Mit rund 120 Giesingern blieb die Resonanz einer an 12 000 Haushalte versandten Einladung weit unter der vorsichtshalber angesetzten 1000er-Marke. Der Aufmarsch an Polizei, Stadtbeamten, Fußballfunktionären und Sicherheitspersonal dürfte also zahlenmäßig an ein Drittel des weit in der Halle versprengten Auditoriums herangekommen sein. Etwas verloren wirkten schon vor Beginn des Abends auch die Security-Leute am Eingang, die sich umso mehr Zeit nehmen konnten, Taschen und Zugangsberechtigung der eintröpfelnden Teilnehmer zu kontrollieren.

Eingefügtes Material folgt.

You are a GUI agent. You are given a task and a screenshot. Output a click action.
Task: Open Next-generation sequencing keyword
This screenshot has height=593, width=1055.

Alteingesessene Stadionnachbarn äußerten sich am Rande der Veranstaltung gelassen, in der Erinnerung, an Erst- und Zweitligazeiten, als gut viermal so viele Fans ins Stadion fluteten wie die heute zulässigen 12 500 - und das ohne U-Bahnanschluss.

So wie 2015 beim kleinen Derby samt Straßensperre der Polizei könnte es jetzt in Giesing wieder öfter aussehen. (Foto: Alessandra Schellnegger)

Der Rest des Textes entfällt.